■ **AUFGABENSTELLUNG**
Fassen Sie den Artikel über Beate Zschäpe im NSU-Prozess in zwei Sätzen zusammen.

■ **TEXTAUSZUG**
━━━━━━━━━━━━━━━━━━━━
Introduction
Introduction Statistics Contact Development Disclaimer Help
# taz.de -- NSU-Prozess: Die Meisterin im Verdrängen
> Stundenlang saßen Ermittler des BKA mit Beate Zschäpe im Auto. Man sprach
> über Anwälte und Bratwürste – aber nie über die Vergangenheit.
Bild: Über ihn soll Zschäpe gesagt haben, er habe immer die gleiche Meinung w…
MÜNCHEN taz Kein Wort hat Beate Zschäpe bislang in NSU-Prozess vor dem
Münchner Oberlandesgericht gesprochen. Nicht mal ihren Namen sagte die
mutmaßliche Rechtsterroristin zu Beginn der Verhandlung. Auch gegenüber der
Polizei hat sie nie ausgesagt – obwohl diese sich offenbar größte Mühe gab,
die 38-Jährige zum Reden zu bringen.
Zwei Mal vier Stunden verbrachte ein Ermittler des Bundeskriminalamts
gemeinsam mit Zschäpe im Juni 2012 in einem VW-Bus der Bundespolizei. Der
Inhaftierten war ein Besuch von der Mutter und der kranken Großmutter
genehmigt worden. Dazu musste Zschäpe von der JVA in Köln in ein Gefängnis
nach Gera gebracht werden. Der Erste Hauptkommisar begleitete sie gemeinsam
mit einer Kollegin auf der Fahrt.
━━━━━━━━━━━━━━━━━━━━
■ **DATEN**
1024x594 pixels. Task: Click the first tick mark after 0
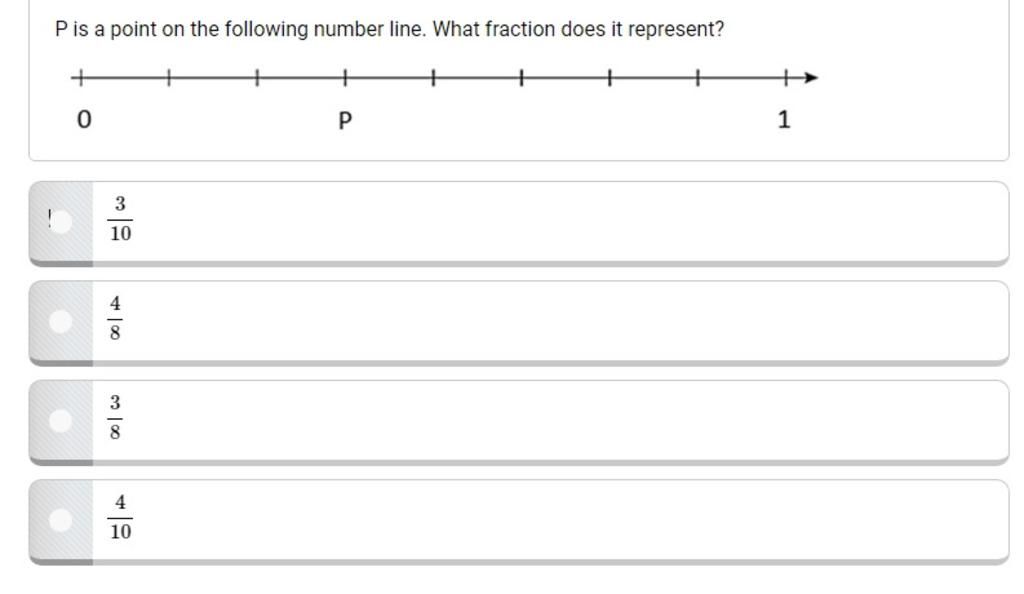click(x=168, y=78)
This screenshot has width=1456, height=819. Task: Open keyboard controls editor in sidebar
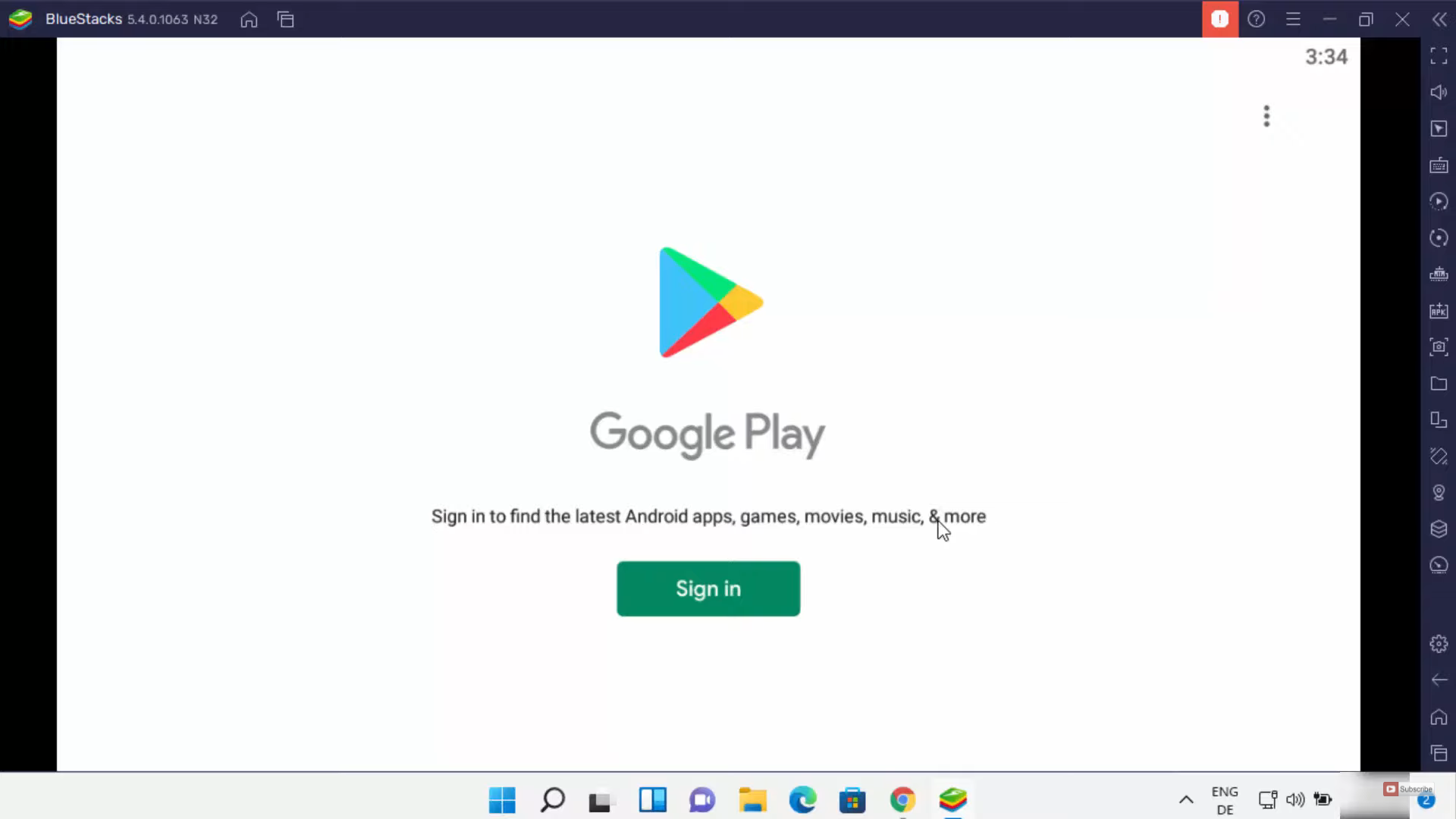point(1439,165)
━━━━━━━━━━━━━━━━━━━━
■ **LÖSUNG**
Beate Zschäpe hat weder im NSU-Prozess vor dem Münchner Oberlandesgericht noch gegenüber der Polizei ausgesagt, obwohl sich diese offenbar größte Mühe gab, sie zum Reden zu bringen. Im Juni 2012 verbrachte ein Ermittler des Bundeskriminalamts zwei Mal vier Stunden mit ihr in einem VW-Bus der Bundespolizei, als sie für einen genehmigten Besuch von Mutter und kranker Großmutter von der JVA in Köln in ein Gefängnis nach Gera gebracht wurde.